Many insurance policies have own form of deductible, which means that the insured people must cover the ﬁrst portion of their all loss. Like as for an example, a 10 percent deductible on a $100,000 home insurance policy means that the insurer is fully responsible for property damage that exceeds $10,000 amount up to some specified maximum amount but the coverage will have some limit.
Losses and claims
Insurance Concept is not only to know about insurance but also have knowledge of Insurance Policy. A policy holder is a person who has bought insurance policy. The insurance term loss is used to denote the payment amount that the insurer makes to the policy owner or next of ken for the damage covered under the Insurance policy. It is also used to aggregate all insurance payments in one time. We can say that there was some home loss under the home insurance policy, meaning that the hoe insurance policy holder received a value able payment from the insurer companies. We may also say that the industry lost if will be $50 bn in the earthquake.
A claim means
A claim means the insurance policy owner is seeking to recover losses payments from the insurer companies for any damage under the active insurance policy. But a claim does not result in a any loss if the amount of home damage is to subject to a insurance policy exclusion, but there still are some expenses in some investigating that the claim. There is a distinction between a claim & IN insurance loss, the terms are often used interchangeably. Mean that an insured People event occurred or with any reference to the prospect of having to pay out money.
The law of large numbers
Insurance markets can exist because of the law of large value which states that for a series of independent distributed random variables, the variance of the average amount of a claim payment decreases as the number of claims increases.

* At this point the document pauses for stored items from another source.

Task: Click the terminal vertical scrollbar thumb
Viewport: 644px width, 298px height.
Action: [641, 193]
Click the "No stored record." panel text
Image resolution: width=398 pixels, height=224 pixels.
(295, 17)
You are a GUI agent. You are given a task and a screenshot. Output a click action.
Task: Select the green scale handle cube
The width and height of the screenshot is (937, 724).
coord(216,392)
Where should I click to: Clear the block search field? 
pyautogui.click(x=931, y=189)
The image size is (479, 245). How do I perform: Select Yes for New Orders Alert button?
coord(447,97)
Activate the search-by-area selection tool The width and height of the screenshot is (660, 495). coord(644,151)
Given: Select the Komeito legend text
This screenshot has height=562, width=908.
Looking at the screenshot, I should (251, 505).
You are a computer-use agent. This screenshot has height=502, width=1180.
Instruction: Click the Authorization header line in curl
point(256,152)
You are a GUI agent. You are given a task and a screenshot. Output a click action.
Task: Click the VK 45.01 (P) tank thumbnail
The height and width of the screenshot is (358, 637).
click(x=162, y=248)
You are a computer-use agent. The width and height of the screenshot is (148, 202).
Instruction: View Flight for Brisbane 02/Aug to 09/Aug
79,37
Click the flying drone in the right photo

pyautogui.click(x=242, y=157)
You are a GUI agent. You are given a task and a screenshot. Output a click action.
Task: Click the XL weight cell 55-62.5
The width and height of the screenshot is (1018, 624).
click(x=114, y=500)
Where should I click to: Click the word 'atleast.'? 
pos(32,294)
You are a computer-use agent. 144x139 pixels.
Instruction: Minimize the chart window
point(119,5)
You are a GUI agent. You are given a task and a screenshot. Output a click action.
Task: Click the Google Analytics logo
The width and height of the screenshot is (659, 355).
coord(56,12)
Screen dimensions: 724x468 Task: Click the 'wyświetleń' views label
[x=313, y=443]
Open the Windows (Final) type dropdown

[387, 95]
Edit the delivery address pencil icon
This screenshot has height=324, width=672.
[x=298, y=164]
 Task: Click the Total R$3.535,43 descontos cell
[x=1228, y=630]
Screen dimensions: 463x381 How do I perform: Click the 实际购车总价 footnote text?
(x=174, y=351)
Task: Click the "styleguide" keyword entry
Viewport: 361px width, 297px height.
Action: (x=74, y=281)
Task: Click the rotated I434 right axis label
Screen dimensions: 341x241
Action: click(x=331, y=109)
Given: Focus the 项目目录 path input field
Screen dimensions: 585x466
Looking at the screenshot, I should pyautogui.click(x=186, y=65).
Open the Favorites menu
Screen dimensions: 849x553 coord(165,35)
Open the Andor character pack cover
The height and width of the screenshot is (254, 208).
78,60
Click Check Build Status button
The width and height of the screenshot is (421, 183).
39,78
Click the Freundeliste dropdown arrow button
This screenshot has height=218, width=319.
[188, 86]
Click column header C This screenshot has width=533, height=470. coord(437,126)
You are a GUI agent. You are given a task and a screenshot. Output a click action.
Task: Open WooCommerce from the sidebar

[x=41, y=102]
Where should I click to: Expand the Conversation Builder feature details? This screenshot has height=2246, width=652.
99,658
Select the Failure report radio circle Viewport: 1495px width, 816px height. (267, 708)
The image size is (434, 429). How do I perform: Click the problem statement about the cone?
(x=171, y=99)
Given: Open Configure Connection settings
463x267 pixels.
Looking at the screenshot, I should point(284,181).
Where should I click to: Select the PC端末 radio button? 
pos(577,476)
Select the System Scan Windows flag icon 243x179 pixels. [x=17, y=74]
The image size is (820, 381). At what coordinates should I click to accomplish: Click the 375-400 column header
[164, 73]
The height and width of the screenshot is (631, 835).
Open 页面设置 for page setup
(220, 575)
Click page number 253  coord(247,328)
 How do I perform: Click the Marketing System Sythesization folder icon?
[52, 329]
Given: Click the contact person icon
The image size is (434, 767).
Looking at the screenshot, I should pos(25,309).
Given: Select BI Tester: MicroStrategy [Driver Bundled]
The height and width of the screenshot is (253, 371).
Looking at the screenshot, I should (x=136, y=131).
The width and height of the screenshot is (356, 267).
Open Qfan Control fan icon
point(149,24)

However, in some cases like as natural hazards such as any floods, hurricanes ,earthquakes, and such as the Oakland ﬁre like as in 1991, create a problems for insurers companies because the risks affected was very big and by these events are not independent. They are thus classiﬁed as risks. If a severe earthquake occurs in country, there is a high probability that many structures would be damaged or destroyed at the same time.
Therefore, Insurance Concept, The Basic Insurance Concept of Insurance Policy is the variance associated with an individual loss is actually the variance of all losses that occur from the speciﬁc disaster. Because of this high variance, it takes long history of past disasters to estimate the insurance average loss with any degree of predictability. This is why small insurance companies and risk assessors would like to have databases of hurricanes, earthquakes or other big or similar disasters over years periods. With the relatively short period of recorded history, the insurance average loss cannot be estimated with any reasonable degree of accuracy.
One way that insurers companies reduce the magnitude of their any catastrophic losses is by the employing high deductibles, where the insurance policy holder pays ﬁxed money of the loss like as the ﬁrst $5,000 or any percentage of the total insurance coverage like as the ﬁrst 50 percent of a $500,000 insurance policy. that is the way whereby all insurer companies pays a fraction of loss that occurs and an effect bigger or similar to a deductible. Another way of limiting potential losses is for the insurer companies to place caps on the maximum value of insurance coverage on any given piece of insured property.